Amongst all the technology innovation of the past decade, the one area that has been relatively untouched is the screen which we see everyday when we start our computers the desktop. The collection of files, directories, folders and icons has changed little in the past decade. Yes, we have gone through multiple versions of Windows (from 3.1 to 95 to 98 to 2000 to XP). But the basic underlying concepts have remained the same. Desktop innovation has been noticeable by its absence.
I can think of two reasons for this. Firstly, much of the focus for innovation has been on the Web, though the Web browser seems to be also now frozen in time. The only interesting idea that I have across has been Mozillas tabbed browsing, which allows one to open up new windows as tabs making clicking across windows a wee bit easier. Secondly, Microsoft has won the desktop game, and so there seems to be little interest by other companies to see what can be done. Distributing a new product will probably be well nigh impossible since the Windows desktop operating system comes pre-installed on most computers.
If we look at the two desktop OS alternatives, Apple has of late been trying to come up with innovative ideas for its Mac platform with its OS X, while Linux has had two desktops in the form of KDE and Gnome. While OS X has genuinely tried to make things easier for users, its limited platform availability makes it a non-started. The Linux desktops have simply tried to copy the look-and-feel of Microsofts Windows. The underlying feeling behind all this is that the desktop game is over.
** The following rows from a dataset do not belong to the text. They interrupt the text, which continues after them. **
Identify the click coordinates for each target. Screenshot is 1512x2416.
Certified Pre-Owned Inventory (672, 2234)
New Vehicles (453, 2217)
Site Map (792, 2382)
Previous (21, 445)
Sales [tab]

The desktop game is over only as far as the current set of computer users go. For todays 500 million users, the Microsoft Windows-powered desktop has become more of a gateway to connect to the Internet. The email client (Outlook or Outlook Express) and web browser (Internet Explorer) have effectively become the applications there they spend much of their time, complemented by MS-Office in the workplace and Instant Messaging in homes. And as history has shown, it is very difficult to change entrenched habits.
But the desktop game is not yet begun if we consider the next 500 million users. This is an audience that has only limited access to computers, if at all. They are in the emerging markets of the world, waiting for a dramatic reduction in the price of computing to adopt the technology. They have no love for one OS over the other; they have no baggage of the past.
So, can we take many of the discrete innovations that have been happening and apply them to give a different and better experience for these new users? They will be, as a group, less savvy than the current set of users. They will also be children of the Internet making little distinction between the LAN and the WAN. Their first taste of computing will come in a connected world.